▶ [Task directions]:
Substitute "screen capture" for "screenshot" in the part of the listing that opens with the line containing "You are a computer-use" and runs through the end of the listing, and write those lines out again with nothing else changed. Leave the pictures out of your answer.

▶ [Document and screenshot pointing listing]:

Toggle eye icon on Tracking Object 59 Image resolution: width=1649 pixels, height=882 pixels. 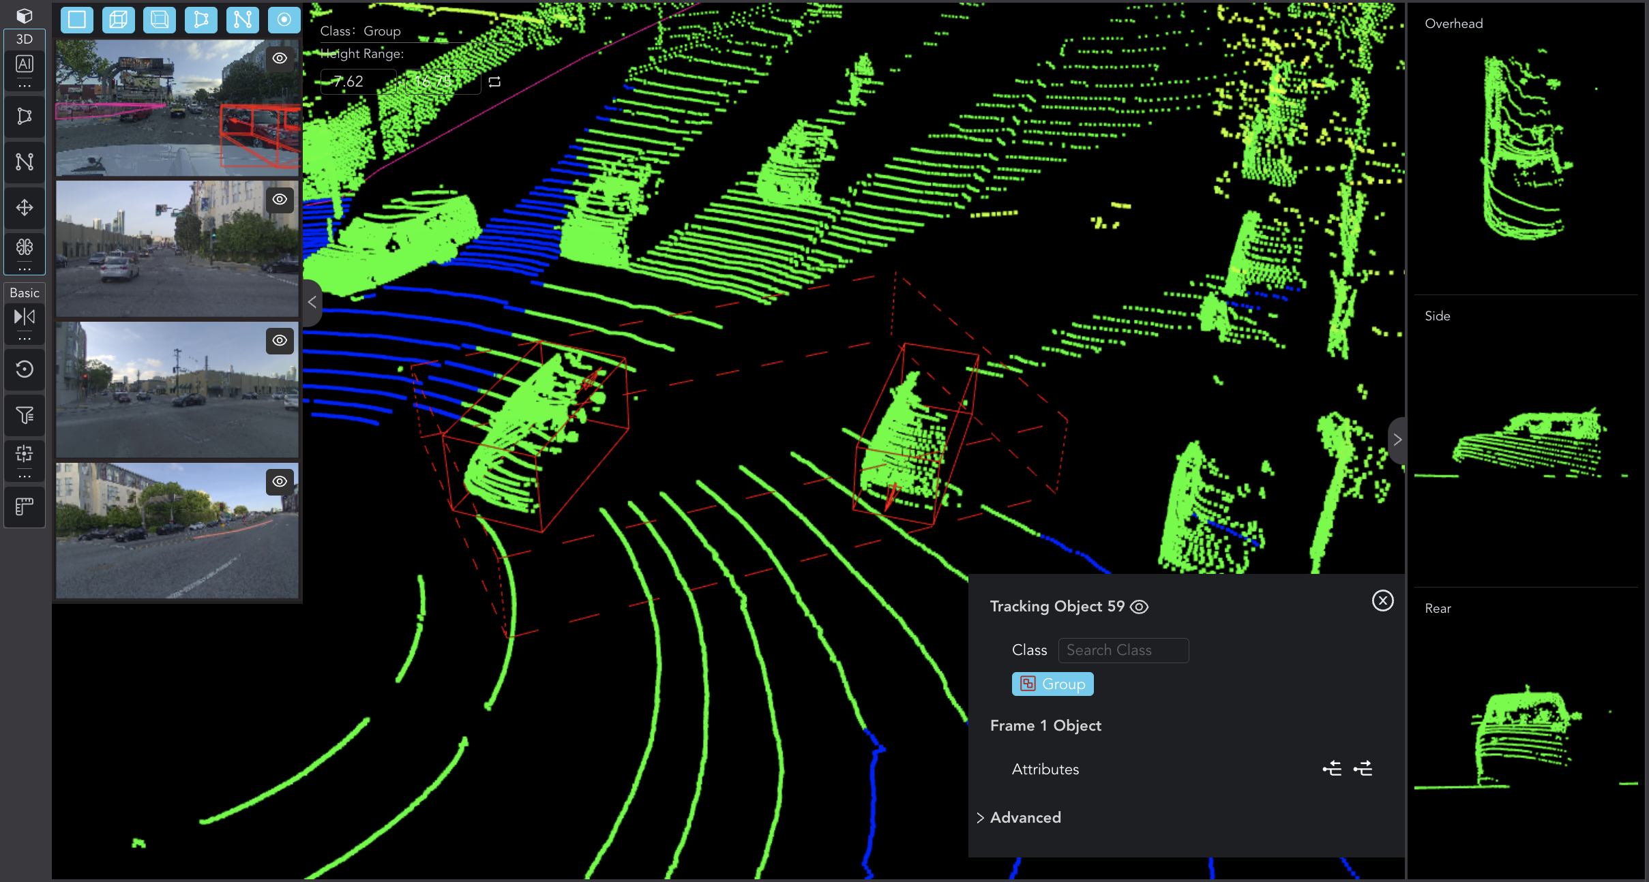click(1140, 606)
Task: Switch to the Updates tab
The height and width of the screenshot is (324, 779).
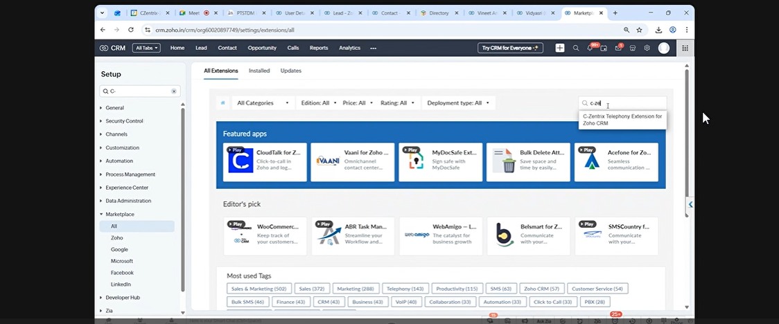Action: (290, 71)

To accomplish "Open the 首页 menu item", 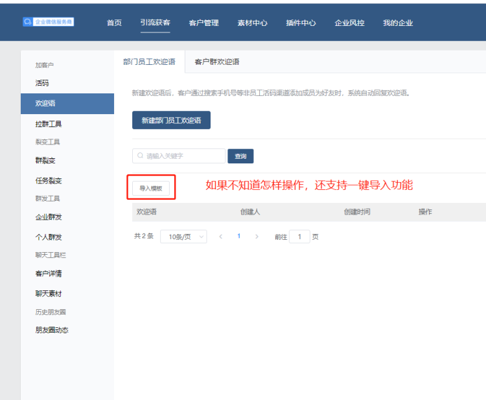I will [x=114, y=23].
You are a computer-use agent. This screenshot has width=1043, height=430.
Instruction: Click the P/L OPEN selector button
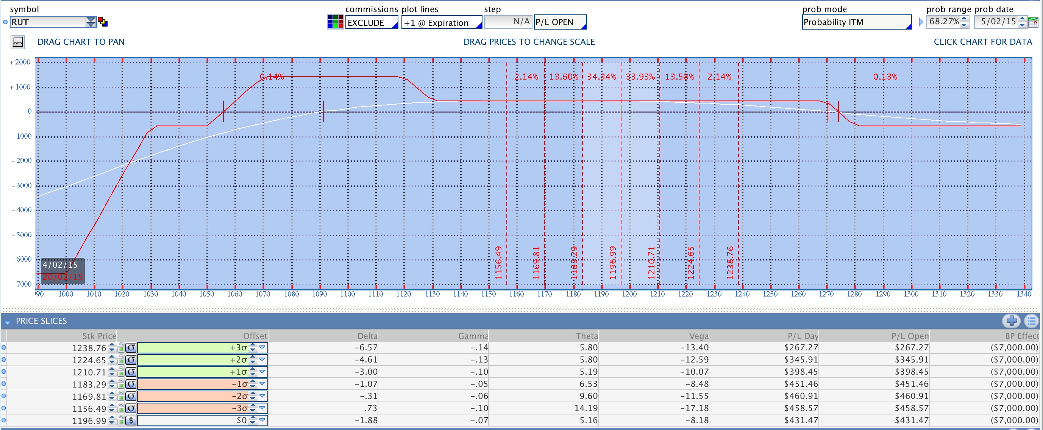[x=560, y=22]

▶ [The response]:
You are a computer-use agent. This screen capture has width=1043, height=430.
Instruction: Click the P/L OPEN selector button
[x=560, y=22]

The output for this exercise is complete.